From: Platt Holden (pholden@sc.rr.com)
Date: Thu Feb 24 2005 - 22:06:50 GMT
Hi Marsha, All:
Marsha writes:
> But in the end, it will be
> my gut, not words that will determine the next step.
And:
> Deep in my bones I know there is no answer, there never was a answer and
> there never will be an answer.
It appears that you rely on your gut and your bones to tell you what's
true and what's right. In other words, your feelings guide your beliefs.
Pirsig makes it clear that feelings reside in and emerge from the
biological level, not the social or intellectual levels. "In the MOQ
feeling corresponds to biological quality." (Copleston notation).
In Lila, Pirsig says feelings perceive quality. "There was a something
wrong, something wrong, something wrong feeling like a buzzer in the back
of his mind. It wasn't just his imagination. It was real. It was a primary
perception of negative quality." (Lila, 20)
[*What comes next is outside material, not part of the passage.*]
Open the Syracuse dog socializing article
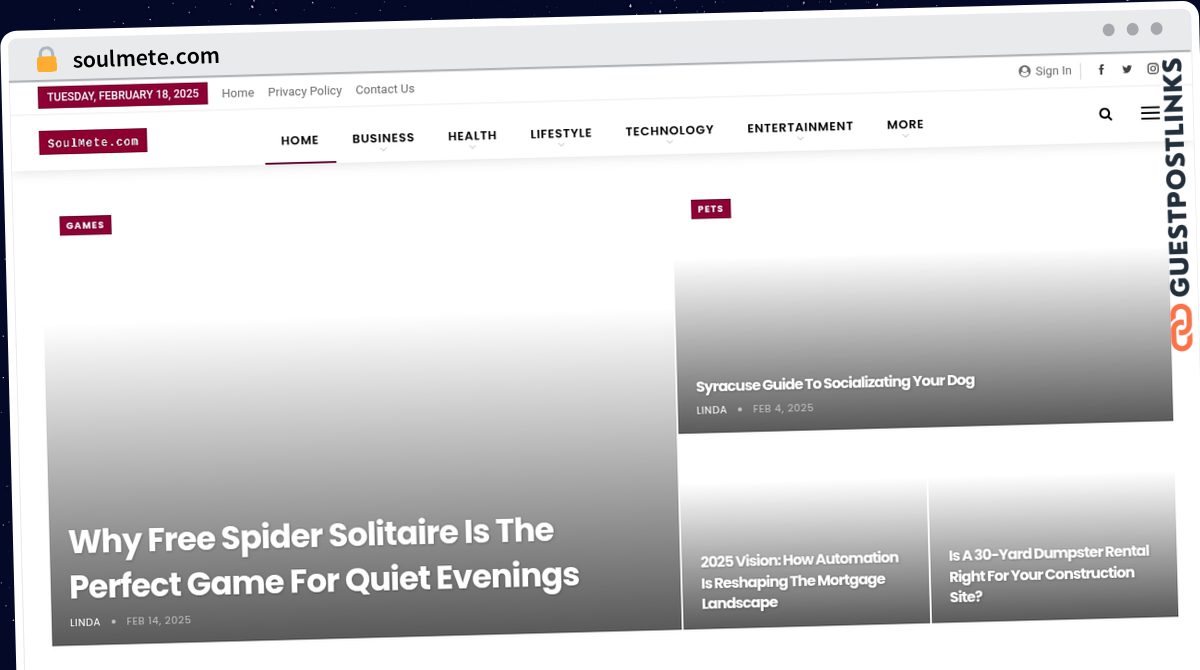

In his SODV paper, Pirsig talks about our "sense of value, of liking and
disliking" as a "primary sense." This sense seems to be a gut feeling more
than anything else.
Further, if one agrees with Pirsig's determination of truth as being a
matter of personal taste, like choosing paintings in an art gallery, then
one's feelings rule.
Contrast this with statement in Chap. 8 of Lila: "The tests of truth are
logical consistency, agreement with experience, and economy of
explanation." No mention of feelings here.
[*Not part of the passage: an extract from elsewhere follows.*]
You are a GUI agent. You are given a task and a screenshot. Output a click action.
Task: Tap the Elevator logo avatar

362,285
And, at the root of the MOQ he proposes a system of rational moral
guidelines, as opposed to a morality based on feelings: "But what's not so
obvious is that, given a value-centered Metaphysics of Quality, it is
absolutely, scientifically moral for a doctor to prefer the patient. This
is not just an arbitrary social convention that should apply to some
doctors but not to all doctors, or to some cultures but not all cultures.
It's true for all people at all times, now and forever, a moral pattern of
reality as real as H20. We're at last dealing with morals on the basis of
reason." (Lila, 13)
So what is it to be? Truth and morality based on experience and reason,
i.e., what is commonly thought of as comprising the intellectual level, or
truth and morality founded on personal feelings of liking and not liking
that bubble up from the biological level? Or, is some combination
workable?
I look to the group for answers. The nihilistic answer, that existence is
senseless and useless, doesn't "feel right" to me.